It was a lot of fun to speak at the Louisville Data Technology Group in February. Sheila and I presented on Jupyter notebooks in Azure Data Studio. The session was very fun with a lot of interesting interaction from individuals who were looking at both developer and administration tooling within Azure Data Studio as well as understanding how to use Jupyter notebooks most for the first time.
The start of the session was a general introduction to Jupyter notebooks and Jupyter books. You can find the short slide deck here. I think the key thoughts from the introduction was the fact that Jupyter notebooks have been around for a long time and have often been used in data science as well as data engineering with Python. For example, my first exposure to notebooks was working with Databricks and more of an data engineering workload. One interesting note is that Jupyter books appear to be a nonstandard or as far as I can tell hard to understand component. Jupyter books are in fact a folder structure used to organize the contents including various markdown files, subfolders, and notebooks. Jupyter books allow you to store and organize your content and even share it in an organized way.

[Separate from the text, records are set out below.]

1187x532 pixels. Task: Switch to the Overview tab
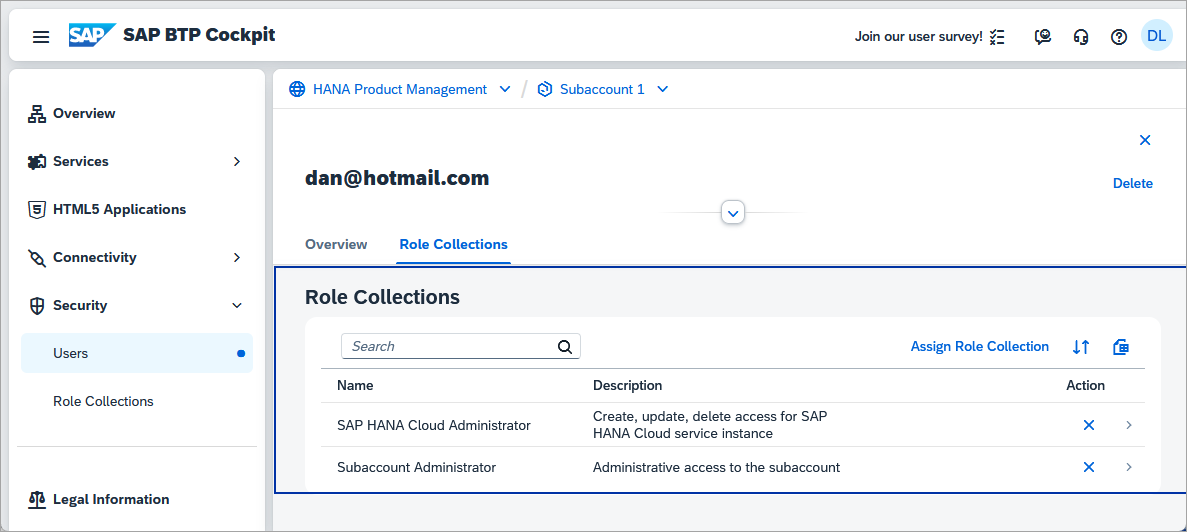336,244
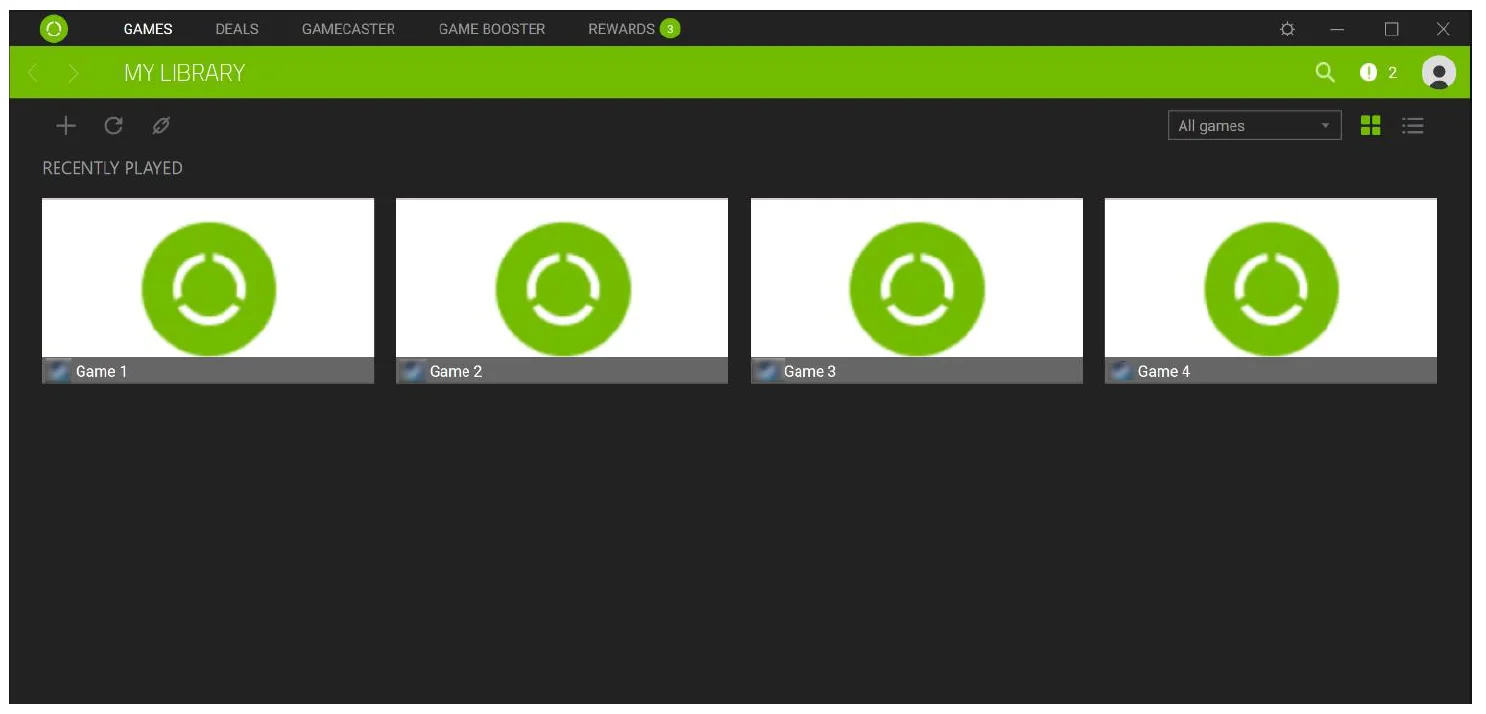Open the user profile avatar icon

click(x=1438, y=72)
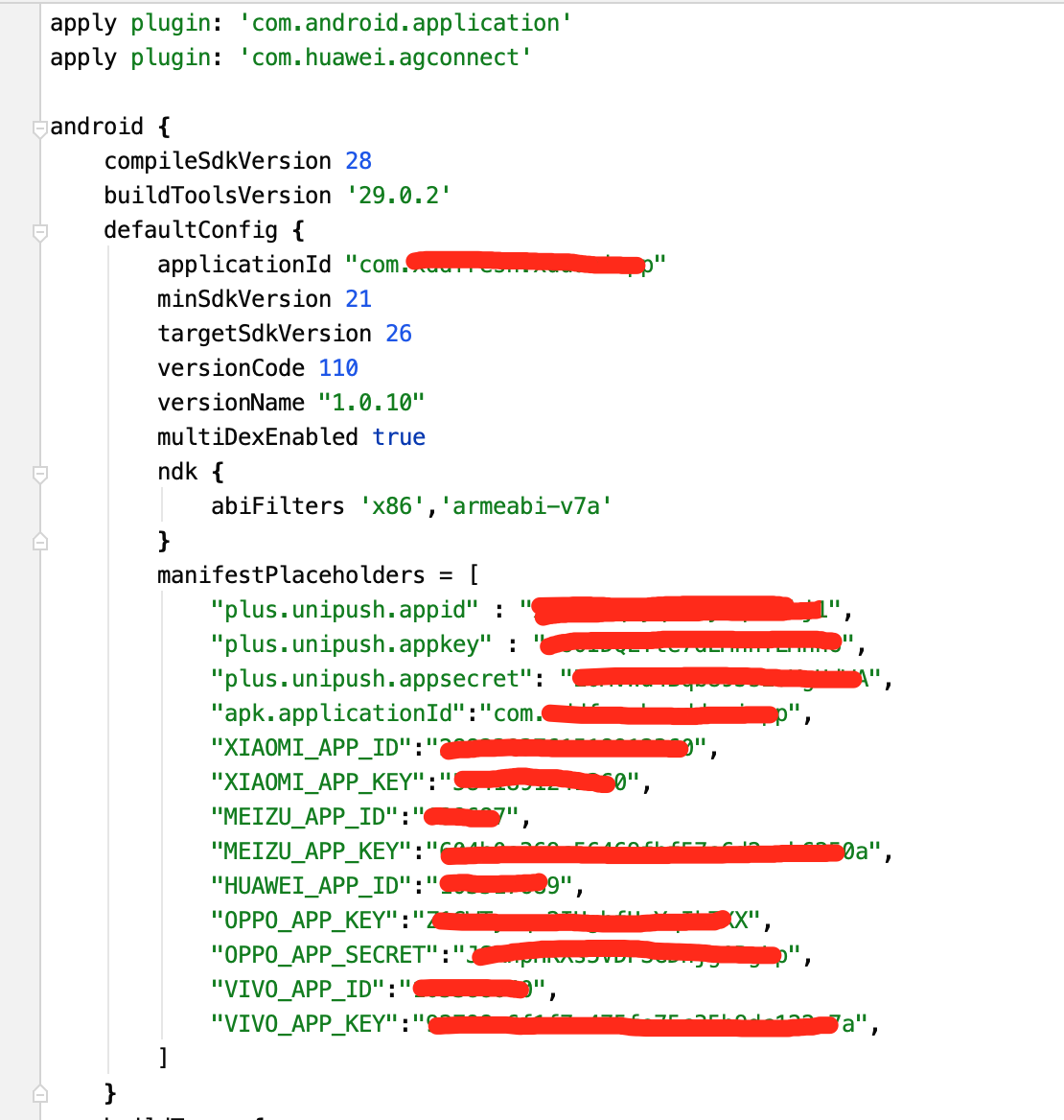The height and width of the screenshot is (1120, 1064).
Task: Click the manifestPlaceholders keyword
Action: pyautogui.click(x=290, y=575)
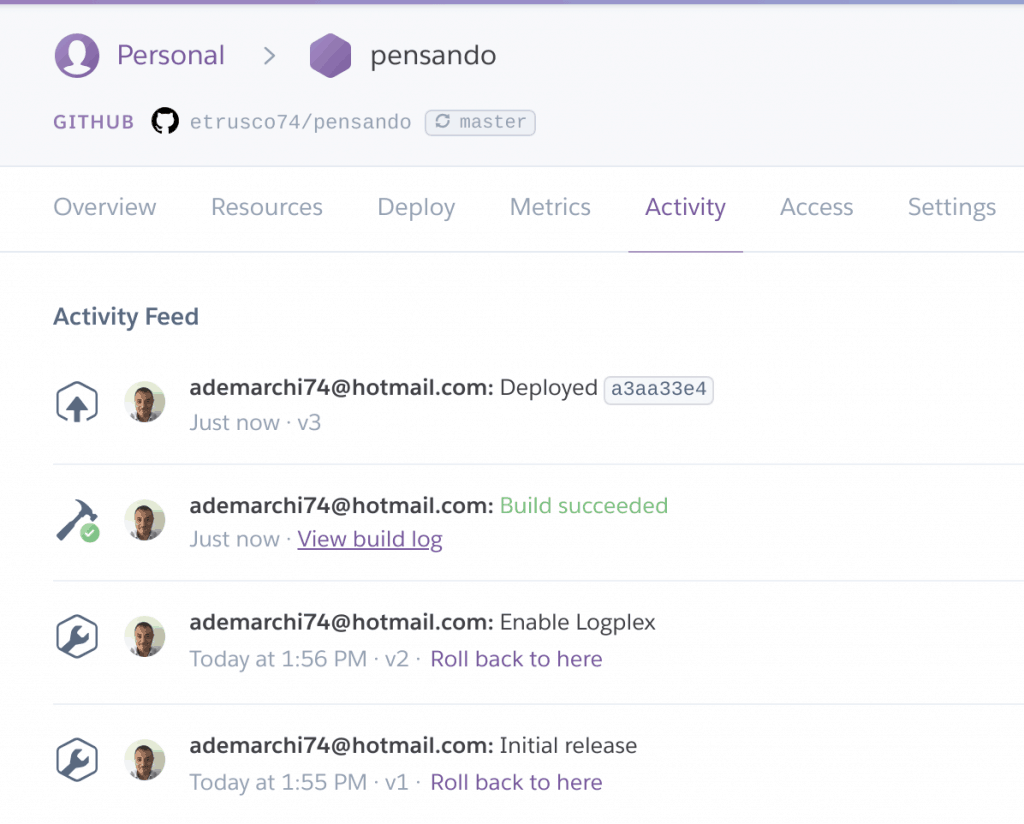This screenshot has width=1024, height=824.
Task: Click the purple pensando hexagon app icon
Action: point(331,55)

My first real exposure to Jupyter notebooks in a functional way was to create a platform on which my wife could help with presentations in a simpler manner than just using SQL Server Management Studio. As a result, I began to dig into how Jupyter notebooks could help us during presentations. We have since used Jupyter notebooks at two different SQL Saturdays and presented on how to use notebooks in this session at this user group. You can read about my first experience with notebooks in this post.
As part of our presentation at the Louisville Data Technology Group, my wife and I worked on a step by step walk through the demo. I’ve made some updates to the instructions to hopefully help any of you recreate the demo that we did during the presentation. You can find that step by step here. Besides the demo instructions, a sample of the completed sample notebook is also stored in that GitHub location.
Questions from the group
Can we mix Python and SQL in an SQL kernel notebook?

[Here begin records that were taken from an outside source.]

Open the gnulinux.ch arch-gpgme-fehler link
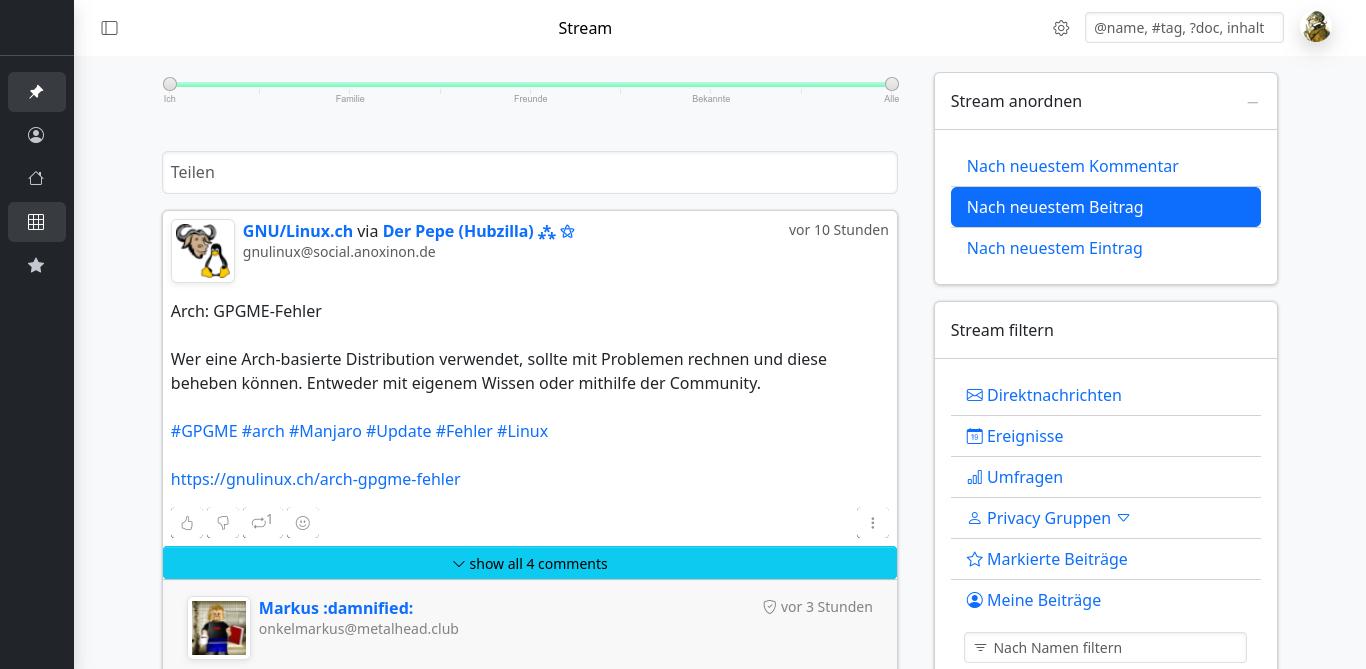Image resolution: width=1366 pixels, height=669 pixels. tap(315, 479)
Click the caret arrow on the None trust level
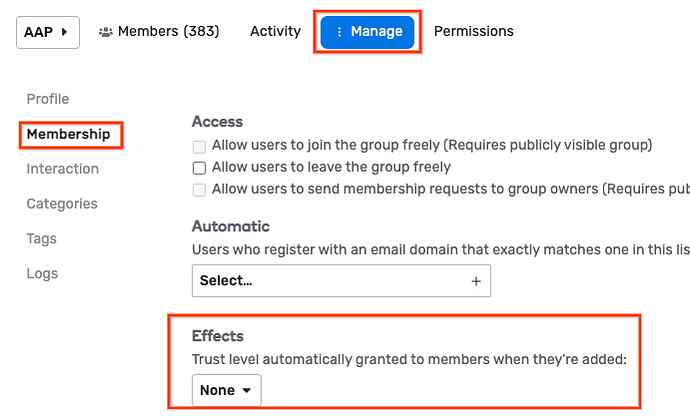The height and width of the screenshot is (418, 690). point(247,390)
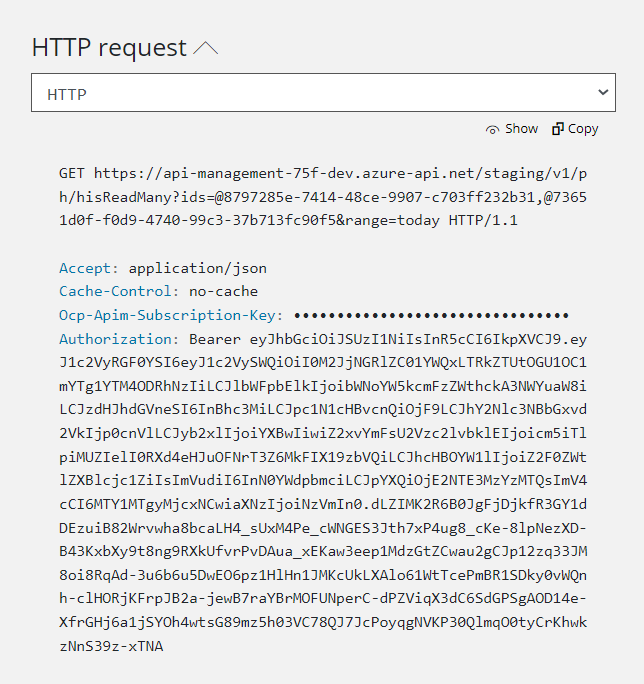This screenshot has height=684, width=644.
Task: Click the Authorization header name
Action: pyautogui.click(x=115, y=339)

This is not possible at this time. Currently the notebook attaches to a single kernel and while there is an option to change what type of code is in the cell the only option available when you click in the SQL on the lower right corner is SQL.
When working with an SQL notebook does it create one or more sessions with each cell that is used?
We’re working with Azure Data Studio, each notebook or file will create a new session when connected. In our case each notebook will have its own session and the queries will run within that session for the single notebook. If you open separate notebooks, you will get separate sessions for each notebook to operate in.
In a SQL tab on Azure Data Studio, can you use the same charting functions with your result sets?
We were able to demonstrate this during the user group meeting. The charting and export functions that are available with the results in a notebook code cell execution are also available for results that’s from a traditional SQL execution. The image below shows where you can find be charting and export options from a result set in traditional SQL.
Insert image here
What is the best way to share notebooks with your team?
During our demo, we illustrated how to connect to remote Jupyter books. That however is a great approach for content you want to share with the general public. If you are working with a team and are managing a set of code in notebooks, the preferred approach would be to use GitHub. This would allow each of you to clone the repo and commit its changes back to the notebook and retrieve updates made by other team members.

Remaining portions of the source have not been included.